REQUIREMENT —
The entries below should be transcribed exactly, every one of them.

Collected data entries —
.....

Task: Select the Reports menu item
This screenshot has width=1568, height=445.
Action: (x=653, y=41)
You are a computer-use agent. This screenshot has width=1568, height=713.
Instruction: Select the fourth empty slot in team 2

.....

RESULT OF THE TASK —
Task: Select the Reports menu item
This screenshot has width=1568, height=445.
Action: (x=653, y=41)
You are a computer-use agent. This screenshot has width=1568, height=713.
Instruction: Select the fourth empty slot in team 2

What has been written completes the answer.